The scarce species in the Library is teenagers, so Julie treats them very well when any do appear, like Eve and Amy O'Leary who were there on Friday evening.

"In general, teenagers simply don't read as much," Julie says with a grin. "Especially on Friday nights, maybe they're out chasing boys, or playing with their mobile phones ..."

But Amy O'Leary likes the Library: "It's nice and relaxing ... I can come over and read a book, maybe do some study."

Sometimes a visit is a family event, like the Martins who were there last Friday night — Harley, Maxine, their mother Jeanette and their friend Rose Broughall. They're regulars.

"It's not always easy to come regularly, because it is a part-time service in Kilcullen and we're only open twelve hours a week," Julie says. "And the Library may be closed at times when I'm on leave. So for that reason, I'm not one of those librarians who charge people a lot of money because they're late back with a book."

The Library Service generally has vastly improved over the last decade, and, like her other colleagues, Julie gets her own budget to acquire books. "It means I can buy what I feel suits my readership, in addition to those brought in on the overall acquisitions policy. For instance, there's very little romantic fiction read here (ED: maybe a function of the small teenager profile?) — it's mainly whodunnits that are most popular in the fiction."

Even though the Kilcullen Library is very well stocked, a particular book might not be on the shelves. Julie can get it, though, either from one of the other Kildare libraries, or from any other library in the thirty-two counties. "And that won't cost the borrower anything more than their annual fee. For something more difficult, I can go to the British Library service, and get a book for a small fee. That was very useful recently for one of our borrowers, a man who was writing a book and wanted some obscure volumes."

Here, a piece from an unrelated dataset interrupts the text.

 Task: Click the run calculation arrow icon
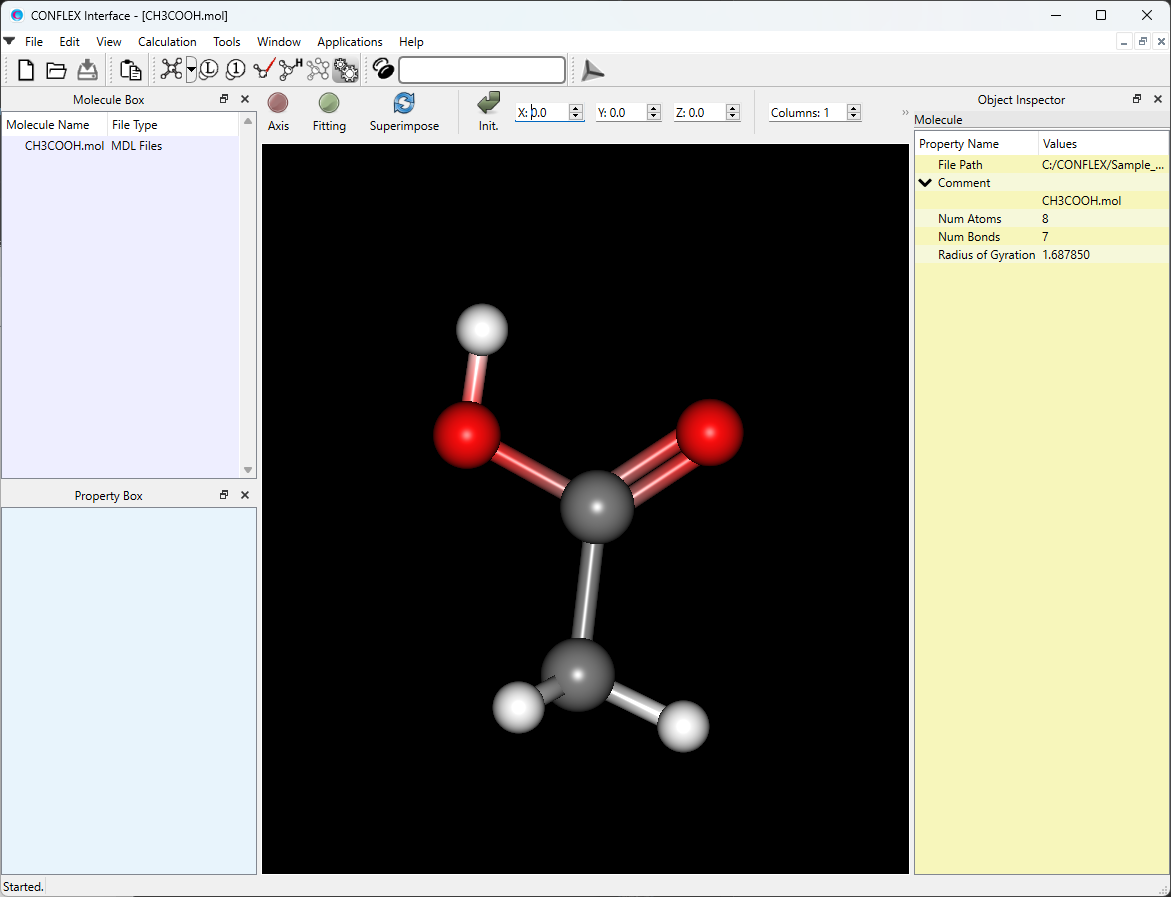pos(592,70)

Samantha Ryan, from South Africa but living in Gilltown at the moment, was also in the Library on Friday night, looking for a Brendan Behan book. She's a lawyer, working in Dublin.

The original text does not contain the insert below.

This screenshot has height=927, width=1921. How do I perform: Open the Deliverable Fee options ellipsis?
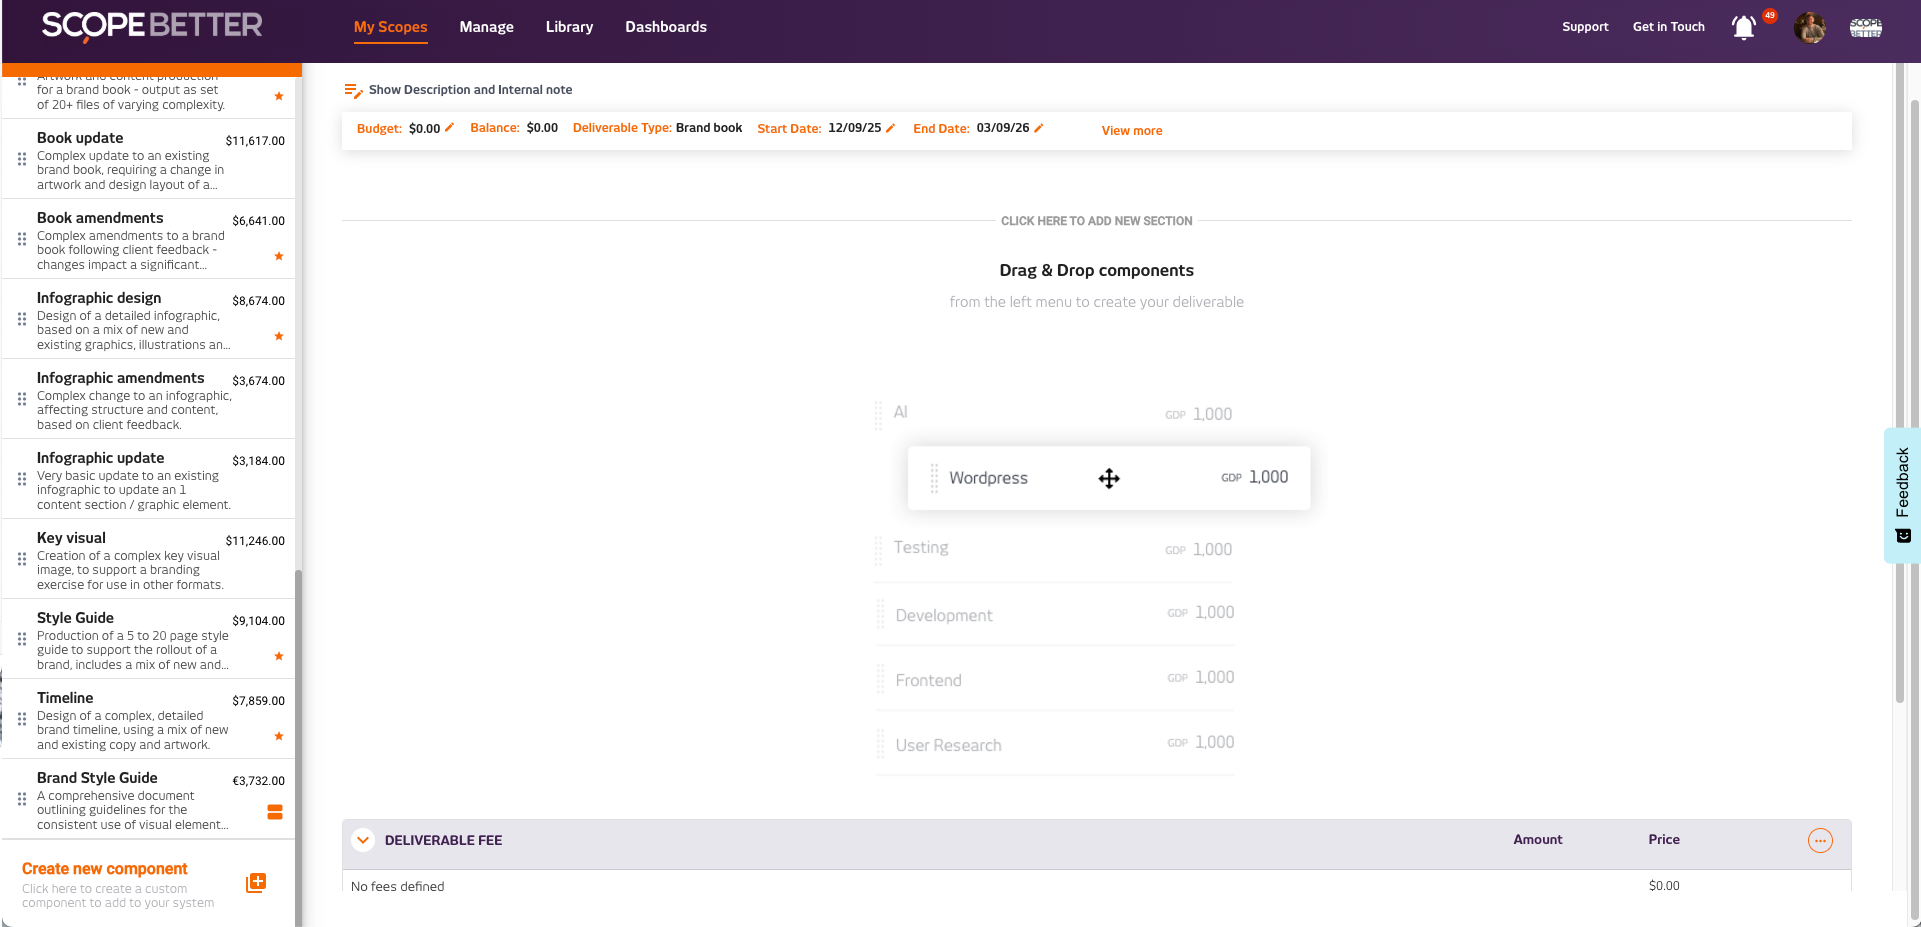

"I've been here since January, and I think it is fantastic for such a little village to have such a well-stocked library. Reading is a passion of mine, and I also write myself, so it is also a great place to get brochures about writer events like Listowel Writers Week, which I'm going to."

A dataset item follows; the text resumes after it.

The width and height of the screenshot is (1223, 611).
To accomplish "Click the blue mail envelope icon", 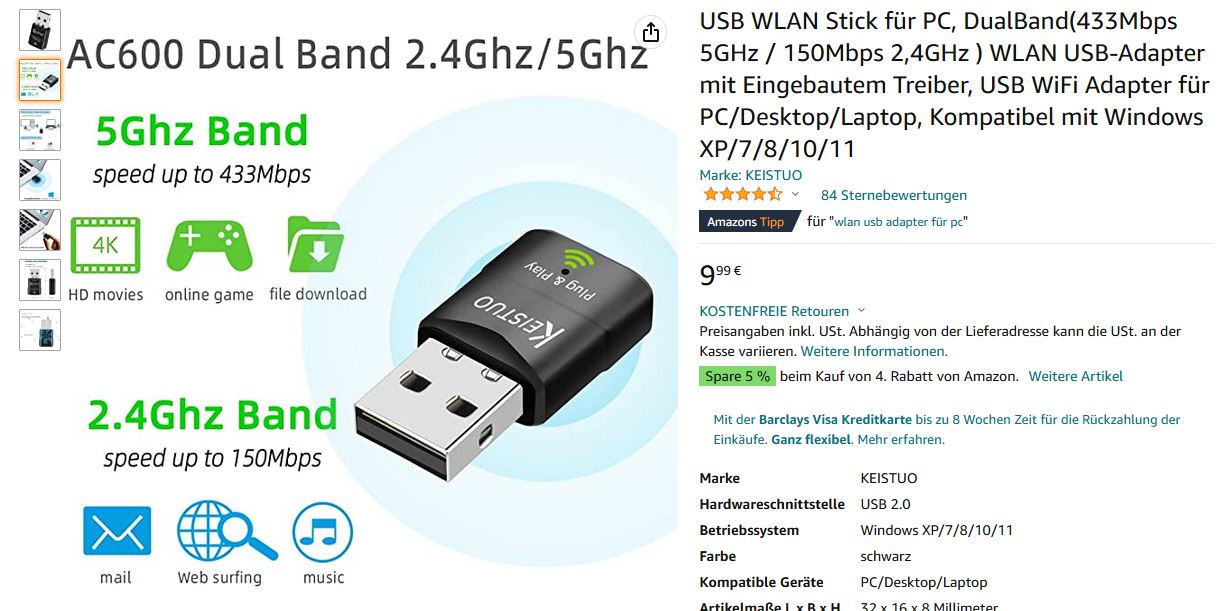I will [116, 531].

Samantha's son Luke was with her, and spent some time deep in discussion with Julie about a shared passion — his collection of crystals from Africa.

There's a large community of migrant workers in Kilcullen who use the Library's internet service as a point for connecting with home. As it happens, the terminal there is the only public internet access point in Kilcullen.

"The internet is very useful to me, for keeping in touch with friends and family," says Agnes Chybinska, who comes from Poland and has been working as an au pair in Kilcullen since last October. She likes Ireland, found it wet at first, but now enjoys the greenness of the grass and trees that we get from that.

And obviously she also appreciates the connection with 'her own space' that is just a part of what is provided in the former old Boys School building. It is a long way from when this writer was a pupil in that same school, where learning then could be a mixture of fear and wonder, with too much of the former in evidence.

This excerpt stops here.